§ **Work request**: All lines from the one containing "Collapse the 宿泊目的 filter section" down to the final line of the entries below: return them exactly.

§ **Materials provided**:
====

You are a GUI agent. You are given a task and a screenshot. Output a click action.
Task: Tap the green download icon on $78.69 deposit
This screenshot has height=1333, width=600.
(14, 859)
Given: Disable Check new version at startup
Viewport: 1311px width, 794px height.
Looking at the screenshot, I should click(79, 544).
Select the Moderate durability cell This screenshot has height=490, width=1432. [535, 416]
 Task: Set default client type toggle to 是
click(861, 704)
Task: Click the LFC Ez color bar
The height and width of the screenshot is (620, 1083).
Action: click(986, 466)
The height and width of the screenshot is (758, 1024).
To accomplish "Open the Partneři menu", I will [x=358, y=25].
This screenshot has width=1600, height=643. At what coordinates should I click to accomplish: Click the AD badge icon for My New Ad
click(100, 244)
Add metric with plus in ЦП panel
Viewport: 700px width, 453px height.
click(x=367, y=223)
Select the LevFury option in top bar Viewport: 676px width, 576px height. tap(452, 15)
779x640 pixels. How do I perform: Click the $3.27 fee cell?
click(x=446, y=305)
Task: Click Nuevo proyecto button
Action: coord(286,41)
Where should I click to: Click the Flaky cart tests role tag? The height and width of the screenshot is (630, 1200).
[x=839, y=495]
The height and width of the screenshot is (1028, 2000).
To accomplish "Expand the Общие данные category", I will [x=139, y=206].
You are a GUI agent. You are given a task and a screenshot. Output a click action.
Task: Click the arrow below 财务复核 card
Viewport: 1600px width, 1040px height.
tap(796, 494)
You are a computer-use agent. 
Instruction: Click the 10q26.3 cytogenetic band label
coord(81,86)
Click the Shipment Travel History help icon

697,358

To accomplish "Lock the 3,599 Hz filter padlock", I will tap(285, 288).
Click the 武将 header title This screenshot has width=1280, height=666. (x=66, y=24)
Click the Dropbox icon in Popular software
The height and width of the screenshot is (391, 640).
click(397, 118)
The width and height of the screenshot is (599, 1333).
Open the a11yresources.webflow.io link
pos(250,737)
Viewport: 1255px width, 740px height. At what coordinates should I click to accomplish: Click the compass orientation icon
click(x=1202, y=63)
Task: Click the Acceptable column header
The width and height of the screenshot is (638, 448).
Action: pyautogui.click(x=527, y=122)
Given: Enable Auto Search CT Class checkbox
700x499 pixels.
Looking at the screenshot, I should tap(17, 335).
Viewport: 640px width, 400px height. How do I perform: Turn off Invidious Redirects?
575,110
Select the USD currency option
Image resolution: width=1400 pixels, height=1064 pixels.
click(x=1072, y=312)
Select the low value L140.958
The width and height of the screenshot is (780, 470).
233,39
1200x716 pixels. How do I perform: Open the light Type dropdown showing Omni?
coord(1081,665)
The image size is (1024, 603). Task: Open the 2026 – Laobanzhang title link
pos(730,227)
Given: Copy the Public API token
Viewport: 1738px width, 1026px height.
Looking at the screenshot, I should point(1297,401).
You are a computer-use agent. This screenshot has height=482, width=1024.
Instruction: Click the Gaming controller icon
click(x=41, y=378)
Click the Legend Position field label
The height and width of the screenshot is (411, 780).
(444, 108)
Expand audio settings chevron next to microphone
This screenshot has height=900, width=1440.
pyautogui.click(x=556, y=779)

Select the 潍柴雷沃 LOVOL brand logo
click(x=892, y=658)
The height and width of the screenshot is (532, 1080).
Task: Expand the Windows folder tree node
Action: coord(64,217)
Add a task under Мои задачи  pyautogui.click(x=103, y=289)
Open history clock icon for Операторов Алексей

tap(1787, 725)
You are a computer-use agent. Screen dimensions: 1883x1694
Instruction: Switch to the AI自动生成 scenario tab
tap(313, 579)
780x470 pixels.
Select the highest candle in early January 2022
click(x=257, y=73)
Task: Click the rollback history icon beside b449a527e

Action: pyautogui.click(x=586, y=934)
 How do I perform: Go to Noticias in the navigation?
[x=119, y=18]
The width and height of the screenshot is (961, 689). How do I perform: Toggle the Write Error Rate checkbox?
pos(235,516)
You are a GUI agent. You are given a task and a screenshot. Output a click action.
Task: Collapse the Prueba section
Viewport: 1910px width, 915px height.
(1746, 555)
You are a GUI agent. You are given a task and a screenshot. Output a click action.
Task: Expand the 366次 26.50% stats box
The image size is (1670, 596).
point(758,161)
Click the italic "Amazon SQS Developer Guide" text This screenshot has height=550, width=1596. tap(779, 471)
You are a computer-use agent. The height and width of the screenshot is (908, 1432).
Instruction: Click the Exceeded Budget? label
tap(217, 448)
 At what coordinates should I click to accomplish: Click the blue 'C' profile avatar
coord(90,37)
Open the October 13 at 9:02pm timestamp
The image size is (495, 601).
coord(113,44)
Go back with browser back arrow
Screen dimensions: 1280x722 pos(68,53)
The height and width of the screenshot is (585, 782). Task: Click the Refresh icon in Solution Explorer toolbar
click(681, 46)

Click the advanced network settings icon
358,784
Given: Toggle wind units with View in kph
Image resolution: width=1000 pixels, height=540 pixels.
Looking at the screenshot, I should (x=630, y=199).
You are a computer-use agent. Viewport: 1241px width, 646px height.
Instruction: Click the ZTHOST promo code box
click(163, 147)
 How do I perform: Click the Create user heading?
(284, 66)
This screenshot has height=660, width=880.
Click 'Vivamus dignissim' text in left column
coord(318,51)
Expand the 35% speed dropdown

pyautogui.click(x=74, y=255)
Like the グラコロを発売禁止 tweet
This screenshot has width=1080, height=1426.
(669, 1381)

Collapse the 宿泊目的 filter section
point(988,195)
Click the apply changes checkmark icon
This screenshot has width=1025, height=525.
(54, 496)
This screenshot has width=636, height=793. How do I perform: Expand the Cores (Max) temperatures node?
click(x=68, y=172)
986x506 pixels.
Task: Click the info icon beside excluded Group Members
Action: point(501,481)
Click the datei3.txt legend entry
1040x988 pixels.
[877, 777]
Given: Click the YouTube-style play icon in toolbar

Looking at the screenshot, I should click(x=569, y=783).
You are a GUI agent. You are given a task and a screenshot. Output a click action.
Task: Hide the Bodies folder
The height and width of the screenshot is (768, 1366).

====

§ **Exercise answer**:
Collapse the 宿泊目的 filter section
point(988,195)
Click the apply changes checkmark icon
This screenshot has width=1025, height=525.
(54, 496)
This screenshot has width=636, height=793. How do I perform: Expand the Cores (Max) temperatures node?
click(x=68, y=172)
986x506 pixels.
Task: Click the info icon beside excluded Group Members
Action: point(501,481)
Click the datei3.txt legend entry
1040x988 pixels.
[877, 777]
Given: Click the YouTube-style play icon in toolbar

Looking at the screenshot, I should click(x=569, y=783).
You are a GUI agent. You are given a task and a screenshot. Output a click action.
Task: Hide the Bodies folder
The height and width of the screenshot is (768, 1366).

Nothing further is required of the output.